L'obélisque est "un rappel pour nous de la guerre, de la souffrance, du pillage et de la cruauté fasciste envers notre peuple. Son retour nous permet de guérir les blessures", a-t-elle ajouté.

L'obélisque avait été emmené à Naples dans un premier temps puis installé à la demande de Benito Mussolini à Rome devant le ministère des Colonies.

Le retour de l'obélisque "montre au peuple entier que Mussolini était en fait coupable de crimes de guerre et d'invasion injustifiée", a pour sa part jugé l'historien britannique Richard Pankhurst.

Depuis son enlèvement par les Italiens, Addis Abeba n'avait cessé de réclamer la restitution de cet important vestige historique, témoignage de la grandeur passée de la civilisation d'Axoum qui, du IIIe siècle avant Jésus-Christ au VIIIe siècle, a rayonné dans toute la Corne de l'Afrique.

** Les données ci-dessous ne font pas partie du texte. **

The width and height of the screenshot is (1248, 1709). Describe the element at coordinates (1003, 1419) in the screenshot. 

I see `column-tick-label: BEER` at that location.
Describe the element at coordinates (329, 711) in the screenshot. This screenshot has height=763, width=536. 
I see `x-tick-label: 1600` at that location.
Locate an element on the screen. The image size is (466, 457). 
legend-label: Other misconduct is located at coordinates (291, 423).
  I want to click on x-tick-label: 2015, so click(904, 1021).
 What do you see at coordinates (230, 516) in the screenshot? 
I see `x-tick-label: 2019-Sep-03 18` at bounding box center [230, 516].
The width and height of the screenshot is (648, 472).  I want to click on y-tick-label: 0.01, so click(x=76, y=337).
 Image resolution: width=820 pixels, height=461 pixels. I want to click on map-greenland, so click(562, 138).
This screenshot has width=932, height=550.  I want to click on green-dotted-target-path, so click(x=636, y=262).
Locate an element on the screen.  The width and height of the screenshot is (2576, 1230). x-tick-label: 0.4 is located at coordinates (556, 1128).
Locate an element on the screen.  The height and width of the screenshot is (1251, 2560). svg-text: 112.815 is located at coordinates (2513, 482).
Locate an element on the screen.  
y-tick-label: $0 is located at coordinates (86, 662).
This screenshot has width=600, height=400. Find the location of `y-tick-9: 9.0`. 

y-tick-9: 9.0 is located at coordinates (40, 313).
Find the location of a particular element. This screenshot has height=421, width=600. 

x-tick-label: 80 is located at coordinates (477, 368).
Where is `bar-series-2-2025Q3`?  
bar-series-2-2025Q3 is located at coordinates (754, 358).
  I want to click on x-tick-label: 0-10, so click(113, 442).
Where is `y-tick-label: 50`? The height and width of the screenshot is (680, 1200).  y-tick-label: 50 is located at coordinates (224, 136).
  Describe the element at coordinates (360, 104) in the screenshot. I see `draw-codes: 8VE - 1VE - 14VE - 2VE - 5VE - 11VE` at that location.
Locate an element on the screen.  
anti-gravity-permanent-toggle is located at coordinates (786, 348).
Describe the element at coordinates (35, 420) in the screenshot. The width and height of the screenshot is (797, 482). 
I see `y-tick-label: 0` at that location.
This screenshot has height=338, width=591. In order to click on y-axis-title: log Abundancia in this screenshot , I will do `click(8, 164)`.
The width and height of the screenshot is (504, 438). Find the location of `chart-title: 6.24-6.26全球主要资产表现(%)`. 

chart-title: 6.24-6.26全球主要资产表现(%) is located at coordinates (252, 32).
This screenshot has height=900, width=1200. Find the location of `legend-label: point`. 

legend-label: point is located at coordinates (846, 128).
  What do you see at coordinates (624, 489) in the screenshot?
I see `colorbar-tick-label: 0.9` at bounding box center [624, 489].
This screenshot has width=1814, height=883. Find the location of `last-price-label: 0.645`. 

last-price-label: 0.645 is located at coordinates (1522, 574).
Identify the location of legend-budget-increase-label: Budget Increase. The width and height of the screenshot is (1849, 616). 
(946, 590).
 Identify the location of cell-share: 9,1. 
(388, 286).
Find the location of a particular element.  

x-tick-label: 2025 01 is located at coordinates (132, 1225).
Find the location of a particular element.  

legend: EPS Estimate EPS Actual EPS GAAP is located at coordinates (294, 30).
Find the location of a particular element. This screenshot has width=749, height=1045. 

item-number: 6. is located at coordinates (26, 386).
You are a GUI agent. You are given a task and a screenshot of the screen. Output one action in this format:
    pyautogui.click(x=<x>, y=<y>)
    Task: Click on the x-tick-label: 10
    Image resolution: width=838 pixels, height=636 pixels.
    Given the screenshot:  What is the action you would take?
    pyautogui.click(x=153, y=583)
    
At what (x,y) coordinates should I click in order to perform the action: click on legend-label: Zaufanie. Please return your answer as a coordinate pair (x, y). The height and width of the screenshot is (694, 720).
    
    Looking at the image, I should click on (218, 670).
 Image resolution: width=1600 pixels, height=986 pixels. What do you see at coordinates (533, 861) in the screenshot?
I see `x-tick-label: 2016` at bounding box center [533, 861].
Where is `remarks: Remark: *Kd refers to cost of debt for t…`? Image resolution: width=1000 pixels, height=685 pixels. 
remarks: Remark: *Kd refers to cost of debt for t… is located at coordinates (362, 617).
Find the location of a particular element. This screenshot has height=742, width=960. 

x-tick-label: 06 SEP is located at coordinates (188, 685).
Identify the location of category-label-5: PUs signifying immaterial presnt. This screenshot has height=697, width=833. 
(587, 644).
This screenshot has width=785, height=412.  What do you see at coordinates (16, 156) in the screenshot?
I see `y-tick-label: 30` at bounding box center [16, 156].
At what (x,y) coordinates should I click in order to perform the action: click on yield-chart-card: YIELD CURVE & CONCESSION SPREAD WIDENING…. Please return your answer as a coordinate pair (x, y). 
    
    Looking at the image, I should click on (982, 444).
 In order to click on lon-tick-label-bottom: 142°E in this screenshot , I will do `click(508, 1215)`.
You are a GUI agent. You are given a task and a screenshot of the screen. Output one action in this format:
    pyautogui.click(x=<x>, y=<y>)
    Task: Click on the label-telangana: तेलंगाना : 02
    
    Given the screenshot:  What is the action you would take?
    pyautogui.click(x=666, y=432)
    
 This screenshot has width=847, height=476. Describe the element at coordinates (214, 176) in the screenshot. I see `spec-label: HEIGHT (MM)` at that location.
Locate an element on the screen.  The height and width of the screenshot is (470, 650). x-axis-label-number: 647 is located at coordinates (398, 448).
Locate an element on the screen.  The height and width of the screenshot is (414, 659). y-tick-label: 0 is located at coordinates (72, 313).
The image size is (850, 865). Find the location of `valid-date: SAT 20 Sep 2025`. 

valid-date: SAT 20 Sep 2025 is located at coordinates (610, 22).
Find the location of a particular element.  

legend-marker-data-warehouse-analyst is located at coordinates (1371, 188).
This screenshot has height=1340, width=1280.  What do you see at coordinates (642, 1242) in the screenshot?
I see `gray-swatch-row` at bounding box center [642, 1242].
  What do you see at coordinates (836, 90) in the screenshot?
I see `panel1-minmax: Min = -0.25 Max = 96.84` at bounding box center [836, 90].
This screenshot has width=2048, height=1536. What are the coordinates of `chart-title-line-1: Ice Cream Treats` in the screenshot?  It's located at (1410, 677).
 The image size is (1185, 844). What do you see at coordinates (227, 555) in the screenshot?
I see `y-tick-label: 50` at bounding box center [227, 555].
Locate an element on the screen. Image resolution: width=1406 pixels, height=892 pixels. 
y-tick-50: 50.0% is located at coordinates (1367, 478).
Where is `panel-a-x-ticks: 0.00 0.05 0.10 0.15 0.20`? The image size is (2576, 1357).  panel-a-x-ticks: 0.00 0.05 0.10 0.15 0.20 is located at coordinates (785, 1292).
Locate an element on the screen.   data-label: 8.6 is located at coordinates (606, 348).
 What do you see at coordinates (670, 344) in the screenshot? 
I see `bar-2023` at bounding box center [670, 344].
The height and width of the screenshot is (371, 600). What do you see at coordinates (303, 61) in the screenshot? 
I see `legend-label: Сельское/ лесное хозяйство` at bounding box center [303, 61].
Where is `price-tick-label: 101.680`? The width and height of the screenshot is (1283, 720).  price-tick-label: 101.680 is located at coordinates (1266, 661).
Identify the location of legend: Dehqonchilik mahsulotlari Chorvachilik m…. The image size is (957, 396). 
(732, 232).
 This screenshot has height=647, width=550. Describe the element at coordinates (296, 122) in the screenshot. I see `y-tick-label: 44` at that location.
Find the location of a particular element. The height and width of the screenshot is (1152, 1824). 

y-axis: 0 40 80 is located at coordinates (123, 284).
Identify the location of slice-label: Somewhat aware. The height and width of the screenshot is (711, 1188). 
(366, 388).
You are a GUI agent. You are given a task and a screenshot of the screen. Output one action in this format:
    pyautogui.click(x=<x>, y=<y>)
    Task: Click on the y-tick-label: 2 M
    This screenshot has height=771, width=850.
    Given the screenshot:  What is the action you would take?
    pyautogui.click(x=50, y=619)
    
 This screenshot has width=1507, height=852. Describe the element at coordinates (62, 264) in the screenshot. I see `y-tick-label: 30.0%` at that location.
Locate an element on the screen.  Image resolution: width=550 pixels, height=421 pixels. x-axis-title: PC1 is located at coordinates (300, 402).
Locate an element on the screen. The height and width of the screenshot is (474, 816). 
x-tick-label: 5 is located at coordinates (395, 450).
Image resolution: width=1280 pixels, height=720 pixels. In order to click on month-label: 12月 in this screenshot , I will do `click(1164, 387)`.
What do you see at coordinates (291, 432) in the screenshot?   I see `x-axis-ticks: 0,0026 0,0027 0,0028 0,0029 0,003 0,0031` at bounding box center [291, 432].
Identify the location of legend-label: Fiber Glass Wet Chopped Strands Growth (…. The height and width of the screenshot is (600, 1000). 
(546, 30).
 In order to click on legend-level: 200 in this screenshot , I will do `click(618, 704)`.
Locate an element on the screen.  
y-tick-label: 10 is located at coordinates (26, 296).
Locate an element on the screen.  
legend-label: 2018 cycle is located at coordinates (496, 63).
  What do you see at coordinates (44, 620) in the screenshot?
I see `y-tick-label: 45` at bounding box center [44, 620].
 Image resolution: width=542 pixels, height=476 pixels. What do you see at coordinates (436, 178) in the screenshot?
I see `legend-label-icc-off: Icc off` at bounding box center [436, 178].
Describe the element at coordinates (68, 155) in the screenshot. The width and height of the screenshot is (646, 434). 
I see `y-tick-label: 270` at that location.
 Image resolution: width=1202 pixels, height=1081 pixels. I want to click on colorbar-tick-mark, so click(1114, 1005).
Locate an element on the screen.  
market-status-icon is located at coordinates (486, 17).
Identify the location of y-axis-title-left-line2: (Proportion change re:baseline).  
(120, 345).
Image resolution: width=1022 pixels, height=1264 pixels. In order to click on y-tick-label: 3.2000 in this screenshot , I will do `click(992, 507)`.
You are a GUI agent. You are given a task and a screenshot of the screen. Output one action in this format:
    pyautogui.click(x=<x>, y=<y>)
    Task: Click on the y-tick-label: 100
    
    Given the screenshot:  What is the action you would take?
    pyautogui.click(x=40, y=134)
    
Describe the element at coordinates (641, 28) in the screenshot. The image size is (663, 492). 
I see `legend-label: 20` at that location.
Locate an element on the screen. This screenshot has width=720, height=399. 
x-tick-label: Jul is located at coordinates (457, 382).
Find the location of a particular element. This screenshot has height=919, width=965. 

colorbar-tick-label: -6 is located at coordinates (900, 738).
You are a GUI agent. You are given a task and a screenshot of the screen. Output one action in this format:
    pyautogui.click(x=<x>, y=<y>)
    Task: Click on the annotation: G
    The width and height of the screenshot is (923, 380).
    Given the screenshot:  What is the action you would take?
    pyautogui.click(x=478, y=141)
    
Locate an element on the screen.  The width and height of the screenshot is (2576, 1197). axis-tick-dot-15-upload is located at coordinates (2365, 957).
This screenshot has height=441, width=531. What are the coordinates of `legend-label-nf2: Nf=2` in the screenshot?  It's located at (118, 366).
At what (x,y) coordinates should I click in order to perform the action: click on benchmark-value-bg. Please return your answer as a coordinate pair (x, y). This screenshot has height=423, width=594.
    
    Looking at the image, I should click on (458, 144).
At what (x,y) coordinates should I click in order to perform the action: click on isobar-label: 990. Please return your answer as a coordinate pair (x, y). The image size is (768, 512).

La ville d'Axoum, inscrite au Patrimoine mondial de l'humanité par l'Unesco en 1980, était la capitale de ce royaume connu pour son commerce de tissus, d'encens et de bijoux.

Le retour de la stèle était prévu dans les accords d'armistice de 1947, restés lettre morte pendant une soixantaine d'années, avant que l'Italie ne restitue le monument.

Le royaume d'Axoum, converti au christianisme entre 325 et 500 selon les historiens, a perdu peu à peu de son influence, concurrencé par l'islam et par la route commerciale ouverte à l'est avec le port de Djibouti.

Les stèles d'Axoum font partie des sept sites en Ethiopie classés patrimoine de l'humanité par l'Unesco et le site archéologique s'est considérablement enrichi en 2005 avec la découverte d'une importante nécropole royale, antérieure à l'ère chrétienne.

Des tombes avaient déjà été découvertes à Axoum dans les années 70, mais plusieurs avaient été pillées et seule "la tombe de la fausse porte" était ouverte aux visiteurs.

Le site d'Axoum n'a semble-t-il pas encore dévoilé toutes ses richesses: début mai, une équipe d'archéologues allemands a affirmé y avoir découvert les vestiges du palais de la légendaire reine de Saba.